From April, households using an average amount of energy will face an annual bill of £1,690 for their combined gas and electricity – down from £1,928 between January and March – after regulator Ofgem lowered the energy price cap last Friday.
This amounts to a saving of £238 a year for the typical household. But given the price cap is set on a quarterly basis (this newly-announced level is in place until the end of June), it makes more sense to think of an average saving of around £20 a month.
Despite this reduction, UK utility bills remain much higher than before Russia invaded Ukraine in February 2022 – even though wholesale gas prices are now considerably lower. UK utility bills are also very high by international standards.
Sky-high electricity prices - despite the relatively large share of "cheap renewables" in our energy mix – are hammering UK households and making many of our manufacturers less competitive.

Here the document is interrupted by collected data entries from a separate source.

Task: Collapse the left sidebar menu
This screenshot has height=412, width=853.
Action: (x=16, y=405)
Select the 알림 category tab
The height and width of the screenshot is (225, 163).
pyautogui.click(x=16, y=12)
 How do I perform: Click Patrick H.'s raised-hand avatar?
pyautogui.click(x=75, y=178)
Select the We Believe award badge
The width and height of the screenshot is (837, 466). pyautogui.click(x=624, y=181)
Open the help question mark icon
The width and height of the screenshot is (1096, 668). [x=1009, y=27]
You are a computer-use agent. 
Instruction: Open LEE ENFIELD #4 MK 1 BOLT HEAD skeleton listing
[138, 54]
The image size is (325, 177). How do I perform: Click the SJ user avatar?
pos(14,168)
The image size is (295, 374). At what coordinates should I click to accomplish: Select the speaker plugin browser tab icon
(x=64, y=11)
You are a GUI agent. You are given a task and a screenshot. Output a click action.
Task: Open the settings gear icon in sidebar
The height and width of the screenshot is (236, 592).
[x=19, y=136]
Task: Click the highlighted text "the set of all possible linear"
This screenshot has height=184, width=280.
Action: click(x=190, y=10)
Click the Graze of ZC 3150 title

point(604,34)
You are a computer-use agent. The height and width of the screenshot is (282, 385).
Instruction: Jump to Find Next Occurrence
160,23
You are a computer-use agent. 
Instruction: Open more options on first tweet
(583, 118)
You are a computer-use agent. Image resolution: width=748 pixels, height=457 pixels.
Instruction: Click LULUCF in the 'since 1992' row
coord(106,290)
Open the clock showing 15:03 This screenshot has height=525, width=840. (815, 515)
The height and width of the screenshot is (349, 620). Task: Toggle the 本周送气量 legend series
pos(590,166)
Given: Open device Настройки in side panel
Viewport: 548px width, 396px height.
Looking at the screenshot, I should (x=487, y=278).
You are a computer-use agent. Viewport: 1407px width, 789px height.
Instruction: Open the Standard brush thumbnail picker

My latest @Telegraph column argues that unless voters see renewables leading to cheaper, rather than more expensive energy bills, attempts to achieve "net zero 2050" - or any meaningful carbon reduction target - are likely to be politically derailed.
Thread 🧵 1/9telegraph.co.uk/business/2024/…
During January, domestic end-user electricity prices were 40.73 c€/kWh (euro cents per kilowatt hour) in the UK – some 62pc above the EU average
The equivalent figures were 29.08 c€/kWh in France and just 22.04 c€/kWh in Spain.
In the US, while there is variation from state to state, average domestic electricity prices were just 16.27 c€/kWh last month - two-fifths UK levels.
This at least partly reflects America’s success in transforming itself from a major importer to a major exporter of energy - reflecting the impact of the fracking revolution on US oil and gas industry output.
Back in 2020, the last full year before signs of rising Russia/Ukraine tensions started spooking global energy markets, UK electricity prices averaged around 27.15 c€/kWh – a third lower than now.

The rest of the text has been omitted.